As an organization, we’ve done our work on this. But we haven’t done enough. And I don’t know that you can ever do enough in this area. As I said earlier, the short term solutions or the half measures, those are not getting the outcomes and results that we need to have. So it’s my hope and belief that a year from now that we’ll be sitting here and being able to recount for you the steps that have been taken, the actions that have been taken, the change that we have tried to effect and hopefully have effected, and the fact that its scalable change, and not a response. Which I think we sometimes find ourselves kind of cuddled up to all across the country.
Really what I’m trying to say is when the protests dissipate and slow, and the anger turns to sadness and sorrow, that is when the work of an organization like the Thunder or any organization should be building to its crescendo. That’s when we should be doing our best so we can make this meaningful and not just short term.
Meaningful change doesn’t come from listening alone. It comes from lessons learned from that listening, and what do you do with that to pull other people up? To recognize the bias in yourself and to throw yourself into the action and the sacrifice that’s necessary to affect the future.

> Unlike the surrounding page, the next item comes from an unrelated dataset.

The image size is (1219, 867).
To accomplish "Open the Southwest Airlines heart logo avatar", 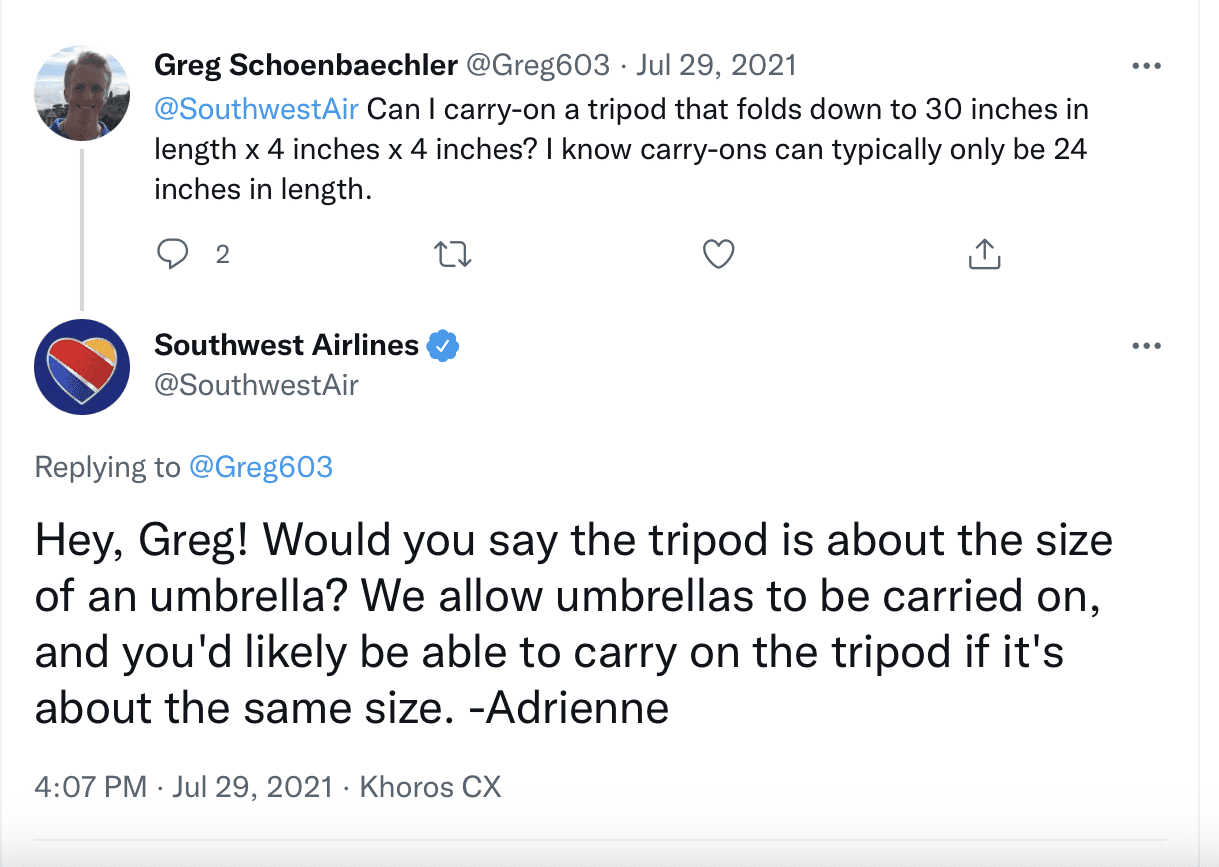I will coord(82,366).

This really should be something that is pulling our country together, and in reality we know that there are people that want to tear it apart. But I have a lot of hope that as an organization we are going to be able to take more long term steps in this area. We have to be thoughtful about it, but I would ask everyone to hold us accountable in this area and to what I’m saying, because I believe we’re going to be able to make scalable change moving forward.
I’d like to think and I really truly believe in my heart that the Thunder is all about bringing people together, and it’s about lifting people up, and those words are hollow obviously until the actions consistently back that up. And we’re prepared to do that.
It’s obviously an extraordinarily sad time for us as a country, but we have to think longer, harder, and be willing to go further than we have in the past, all of us. But it starts with a conversation with one and builds on from there.”